10 CONTRACTUAL OR STATUTORY REQUIREMENTS ON YOU TO PROVIDE PERSONAL DATA
In certain circumstances the provision of personal data by you is a requirement to comply with the law or a contract, or necessary to enter into a contract.
If you do not provide your personal data then the consequences are that we may not be able to perform to the level you expect under our contract with you.
11 YOUR RIGHTS
If, for any reason, you are unsure about the personal data we are holding in your name, please contact us. We will happily review your details and update the records if required. You can contact us by email, phone or letter.
You have a number of rights under data protection laws; these are summarised below.
(a) the right to request access to your personal data that we process or control;
(b) the right to request rectification of any inaccuracies in your personal data or, taking into account the purposes of our processing, to request that incomplete data is completed;
(c) the right to request, on legitimate grounds as specified in law:
• erasure of your personal data that we process or control; or
• restriction of processing of your personal data that we process or control;
(d) the right to object, on legitimate grounds as specified in law, to the processing of your personal data;
(e) the right to receive your personal data in a structured, commonly used and machine-readable format and to have your personal data transferred to another controller, to the extent applicable in law; and
(f) The right to lodge complaints regarding the processing of your personal data with the Information Commissioner’s Office or other relevant supervisory body. Please see for how to do this.
If you would like to exercise any of the rights set out above, please contact us using the contact details set out in paragraph 1. We will aim to provide a response to any request within one month of the request being received. Access to data will usually be provided free of charge, although in certain circumstances a small charge may be made where entitled to do so under the data protection laws. It should be noted that it may not be possible to delete or remove data that is needed to manage our business.

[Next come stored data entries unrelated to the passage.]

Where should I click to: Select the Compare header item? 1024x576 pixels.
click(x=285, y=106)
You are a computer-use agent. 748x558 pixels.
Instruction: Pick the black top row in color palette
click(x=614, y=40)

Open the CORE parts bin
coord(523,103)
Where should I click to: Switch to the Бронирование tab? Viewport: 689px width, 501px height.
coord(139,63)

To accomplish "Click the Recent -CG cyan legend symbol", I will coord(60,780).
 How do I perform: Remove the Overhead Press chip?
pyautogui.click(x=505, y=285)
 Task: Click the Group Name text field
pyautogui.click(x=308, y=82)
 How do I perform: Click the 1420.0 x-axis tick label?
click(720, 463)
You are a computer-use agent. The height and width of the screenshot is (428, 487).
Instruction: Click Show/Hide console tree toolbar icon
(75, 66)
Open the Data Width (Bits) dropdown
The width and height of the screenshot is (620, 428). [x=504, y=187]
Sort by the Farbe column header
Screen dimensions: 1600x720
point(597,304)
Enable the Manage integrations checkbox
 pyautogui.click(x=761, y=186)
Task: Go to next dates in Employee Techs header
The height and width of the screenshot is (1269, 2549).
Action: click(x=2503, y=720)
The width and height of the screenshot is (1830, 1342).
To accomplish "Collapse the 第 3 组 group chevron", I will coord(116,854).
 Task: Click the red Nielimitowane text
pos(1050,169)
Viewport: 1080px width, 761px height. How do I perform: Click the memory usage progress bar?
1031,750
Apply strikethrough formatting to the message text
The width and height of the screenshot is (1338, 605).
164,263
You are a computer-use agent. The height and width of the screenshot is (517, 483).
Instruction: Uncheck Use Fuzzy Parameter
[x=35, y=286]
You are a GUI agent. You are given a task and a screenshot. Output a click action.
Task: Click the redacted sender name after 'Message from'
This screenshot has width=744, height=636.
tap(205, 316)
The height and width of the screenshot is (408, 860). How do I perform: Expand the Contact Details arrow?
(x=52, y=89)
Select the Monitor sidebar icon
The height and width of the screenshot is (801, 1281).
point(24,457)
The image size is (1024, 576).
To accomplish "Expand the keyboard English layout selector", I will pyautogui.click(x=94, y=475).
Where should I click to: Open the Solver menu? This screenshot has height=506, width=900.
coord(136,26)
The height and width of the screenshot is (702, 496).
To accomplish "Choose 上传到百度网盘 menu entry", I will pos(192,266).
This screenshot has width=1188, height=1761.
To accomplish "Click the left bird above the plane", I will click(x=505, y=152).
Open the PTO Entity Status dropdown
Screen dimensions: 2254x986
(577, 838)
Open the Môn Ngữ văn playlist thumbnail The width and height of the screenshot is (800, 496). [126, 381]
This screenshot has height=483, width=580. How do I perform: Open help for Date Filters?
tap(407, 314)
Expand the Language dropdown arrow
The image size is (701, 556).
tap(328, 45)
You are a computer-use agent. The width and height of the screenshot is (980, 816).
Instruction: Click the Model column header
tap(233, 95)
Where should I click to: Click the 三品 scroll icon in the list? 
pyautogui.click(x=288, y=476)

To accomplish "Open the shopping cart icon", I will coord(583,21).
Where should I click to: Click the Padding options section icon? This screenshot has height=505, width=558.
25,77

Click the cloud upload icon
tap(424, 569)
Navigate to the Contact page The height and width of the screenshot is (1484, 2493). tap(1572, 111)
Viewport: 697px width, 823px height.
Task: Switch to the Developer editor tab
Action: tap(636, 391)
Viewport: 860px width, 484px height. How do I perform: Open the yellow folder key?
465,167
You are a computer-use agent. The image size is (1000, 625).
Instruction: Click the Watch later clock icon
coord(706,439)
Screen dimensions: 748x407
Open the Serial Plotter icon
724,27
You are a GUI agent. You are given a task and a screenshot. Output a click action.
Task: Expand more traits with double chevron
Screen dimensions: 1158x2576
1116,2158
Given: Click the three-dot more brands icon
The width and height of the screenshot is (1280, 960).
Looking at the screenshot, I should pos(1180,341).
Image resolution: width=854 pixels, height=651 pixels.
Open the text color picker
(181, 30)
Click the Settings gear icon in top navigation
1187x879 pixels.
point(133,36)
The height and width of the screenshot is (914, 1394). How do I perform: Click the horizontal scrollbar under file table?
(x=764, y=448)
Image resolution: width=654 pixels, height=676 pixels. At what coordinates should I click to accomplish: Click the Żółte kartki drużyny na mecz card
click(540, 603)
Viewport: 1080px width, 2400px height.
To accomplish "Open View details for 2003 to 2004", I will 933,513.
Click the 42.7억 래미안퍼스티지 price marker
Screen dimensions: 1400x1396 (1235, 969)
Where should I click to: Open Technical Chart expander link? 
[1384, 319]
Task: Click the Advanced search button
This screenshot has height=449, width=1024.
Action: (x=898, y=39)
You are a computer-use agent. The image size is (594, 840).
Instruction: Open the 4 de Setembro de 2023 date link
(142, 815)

12 DATA ACCURACY AND RECTIFICATION
We will take reasonable steps to ensure data for our management purposes is kept accurate. When advised of any legitimate inaccurate or incomplete personal data, we will correct that data and, if applicable, advise relevant third parties of that correction.
13 CHANGES TO THIS PRIVACY POLICY
This policy is current as of September 2019 and it will be reviewed regularly. Any changes to our privacy policy will be posted on this site so that you may ensure that you are fully informed of your rights and can notify us of any changes to your preferences.
14 LINKS TO OTHER WEBSITES
This policy only applies to us. If you link to another website from our website, you should remember to read and understand that website’s privacy policy as well. We do not control unconnected third-party websites and are not responsible for any use of your personal data that is made by unconnected third-party websites.